Finance directors resist this method because it's difficult to measure and tough to explain to executives who prefer measurable training metrics.
While we're on measurement, let's address the complete joke that is training assessment. End of course feedback forms asking participants to score their experience are meaningless. Of course people give it an 8. They've just spent a day away from their normal work, had some laughs, learned a few interesting things. Those scores reveal nothing about real workplace application or lasting change.
Meaningful evaluation involves tracking long-term behavioural shifts, performance improvements, and new problem-solving methods.
Most companies don't do this kind of follow-up because it's more work and because they're afraid of what they might find out about their training investments.
What really frustrates me are one size fits all development programs that claim wide applicability. The type advertised as "Universal Management Skills" or "Essential Leadership for Any Organisation."
Bollocks.
Managing a kitchen team requires different skills than leading a group of accountants. Site foremen need different leadership tools than agency team leaders.
Environment is vital. Sector knowledge is essential. Company culture is fundamental.
Outstanding development programs are always industry-specific, situation-relevant, and directly usable. It addresses real problems that real people are actually facing in their actual jobs.
Worked with a production plant near Wollongong facing ongoing quality problems. Instead of sending supervisors to a general quality management course, they brought in a retired quality manager from Toyota's Australian operations to work alongside their people for three months.
Not for classroom sessions or classroom training, but to work the actual production floor and solve real problems as they occurred.
Quality improvements were rapid and lasting. Staff developed skills through practice, supported by an expert who understood their exact workplace problems.
This approach doesn't suit large-scale rollout, so most companies ignore it despite its effectiveness.
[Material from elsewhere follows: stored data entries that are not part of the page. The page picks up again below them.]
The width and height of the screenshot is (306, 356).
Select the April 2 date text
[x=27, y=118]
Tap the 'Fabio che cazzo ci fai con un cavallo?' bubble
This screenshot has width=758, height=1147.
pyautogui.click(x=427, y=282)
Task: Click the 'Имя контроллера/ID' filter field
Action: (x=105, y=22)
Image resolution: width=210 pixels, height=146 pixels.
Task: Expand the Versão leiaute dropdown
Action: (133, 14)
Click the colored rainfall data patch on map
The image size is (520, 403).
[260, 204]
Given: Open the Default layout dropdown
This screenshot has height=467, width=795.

Here's what training departments don't want to hear: the majority of employees aren't desperate for professional growth. They're happy to perform their role, receive their salary, and concentrate on personal time. Training initiatives often appear to be company priorities disguised as employee benefits.
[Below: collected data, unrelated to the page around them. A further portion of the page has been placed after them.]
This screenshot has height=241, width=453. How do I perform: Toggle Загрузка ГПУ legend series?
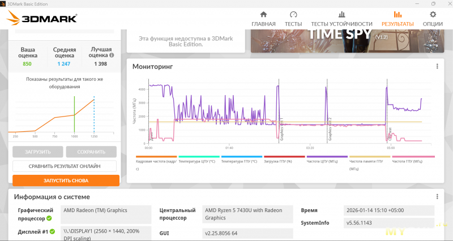click(284, 161)
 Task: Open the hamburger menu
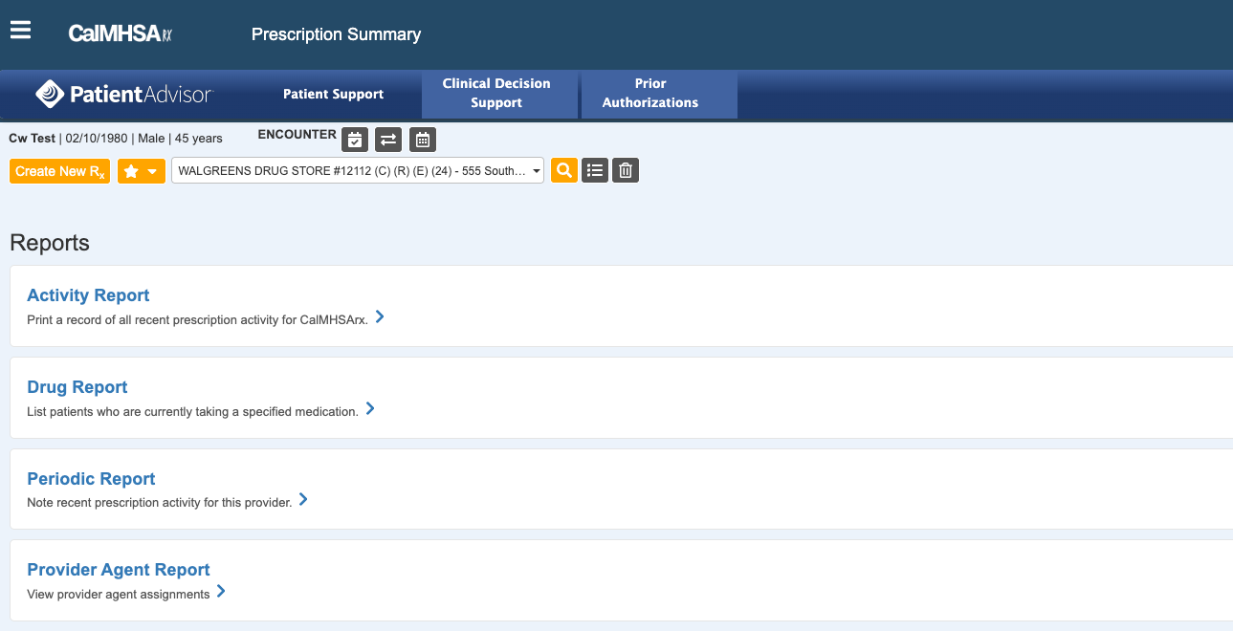click(x=20, y=31)
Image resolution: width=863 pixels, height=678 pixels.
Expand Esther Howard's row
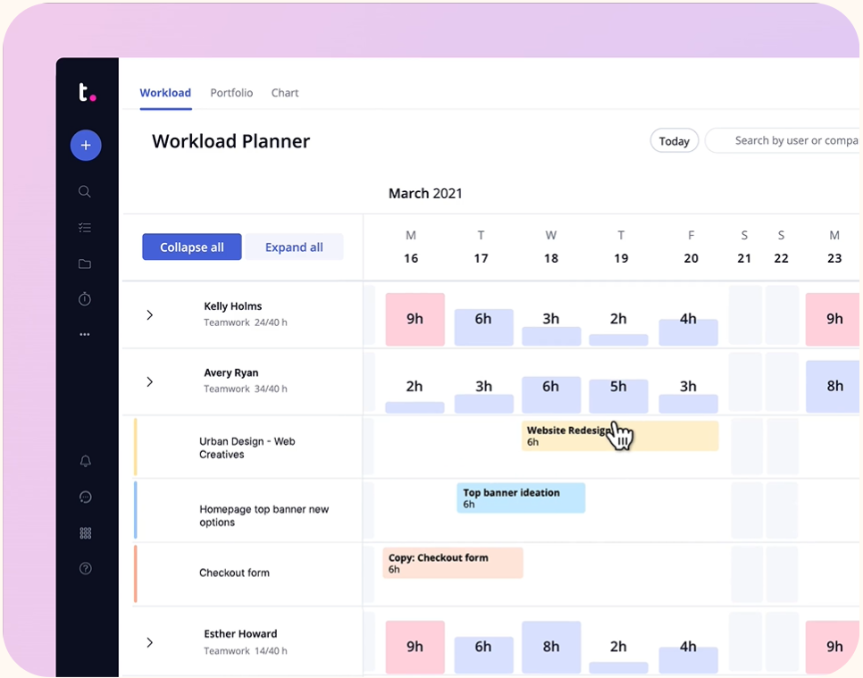point(150,641)
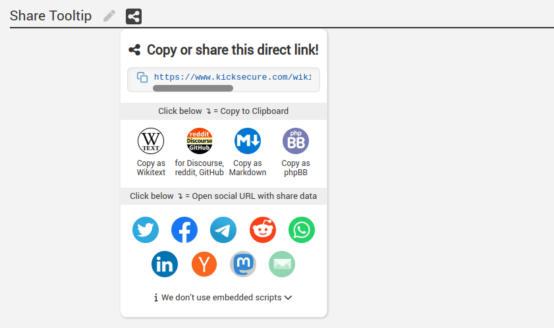Share to Mastodon
This screenshot has width=554, height=328.
point(243,264)
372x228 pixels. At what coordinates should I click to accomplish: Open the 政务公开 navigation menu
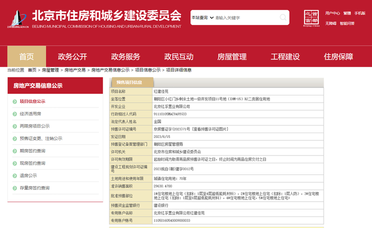[x=72, y=57]
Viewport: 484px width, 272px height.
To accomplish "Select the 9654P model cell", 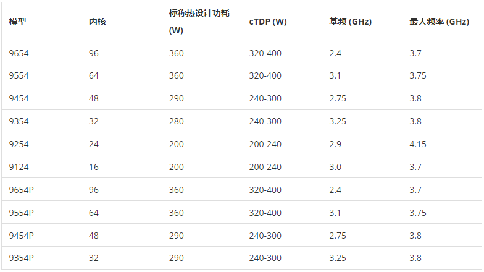I will 21,190.
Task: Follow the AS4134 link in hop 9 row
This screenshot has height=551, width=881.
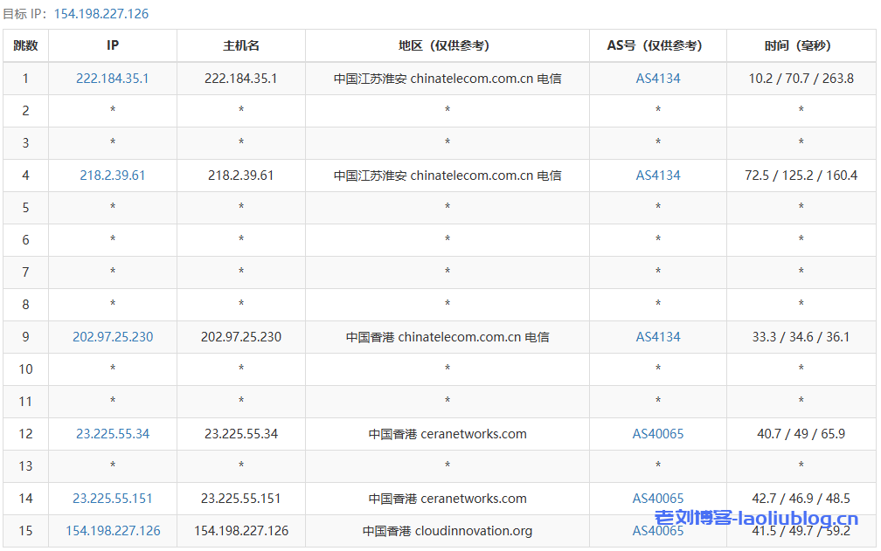Action: (x=658, y=337)
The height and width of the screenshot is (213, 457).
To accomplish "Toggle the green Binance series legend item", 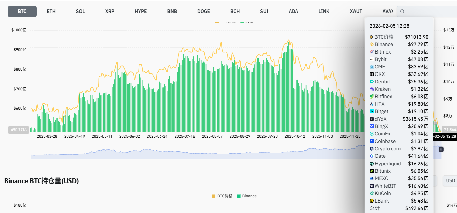I will click(247, 196).
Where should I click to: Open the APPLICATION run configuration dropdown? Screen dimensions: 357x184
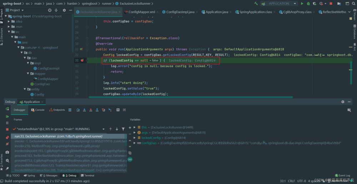pos(279,4)
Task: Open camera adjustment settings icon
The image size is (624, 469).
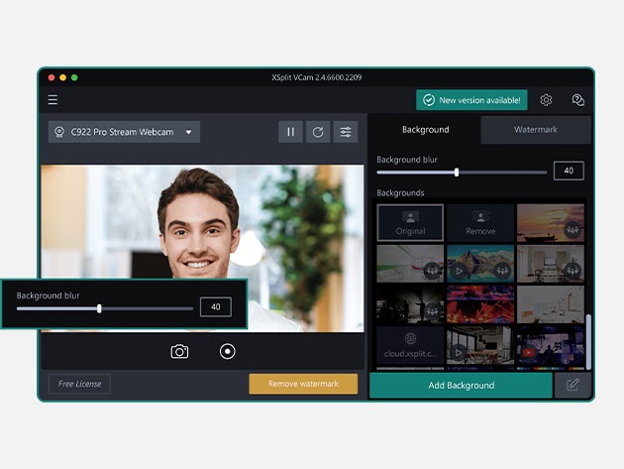Action: tap(345, 132)
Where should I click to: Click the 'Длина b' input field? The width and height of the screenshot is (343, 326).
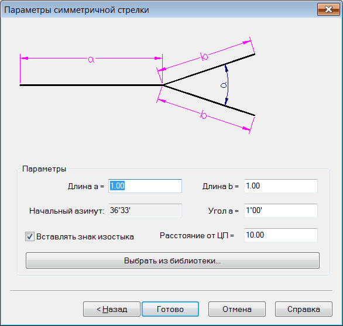tap(281, 186)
Successful training accepts this basic human preference. They position learning as improving current skills rather than adding new responsibilities.
Consider Australia Post - their training highlights practical service delivery, not abstract management principles. It's about product expertise that enables real customer service. It's relevant, instantly applicable, and improves day-to-day work performance.
This is development that actually makes a difference.
Training providers persist in designing courses as though every worker is motivated by advancement and structured growth.
Most aren't. Most just want to not feel stupid at work and maybe pick up a few tricks that make their day easier.
That raises my final concern about when training happens. Development programs are usually scheduled when employees are stretched thin with existing commitments.
Then organisations question why participation lacks energy and engagement.
The companies that get this right integrate development into quieter periods, or they actually reduce other workload expectations when people are going through demanding development.
What an innovative approach, right?
Professional development that actually develops people professionally isnt about courses and certificates and completion rates. It's about building workplace cultures where skill development happens organically through mentorship, challenge, and practical application.
All the rest is corporate performance art.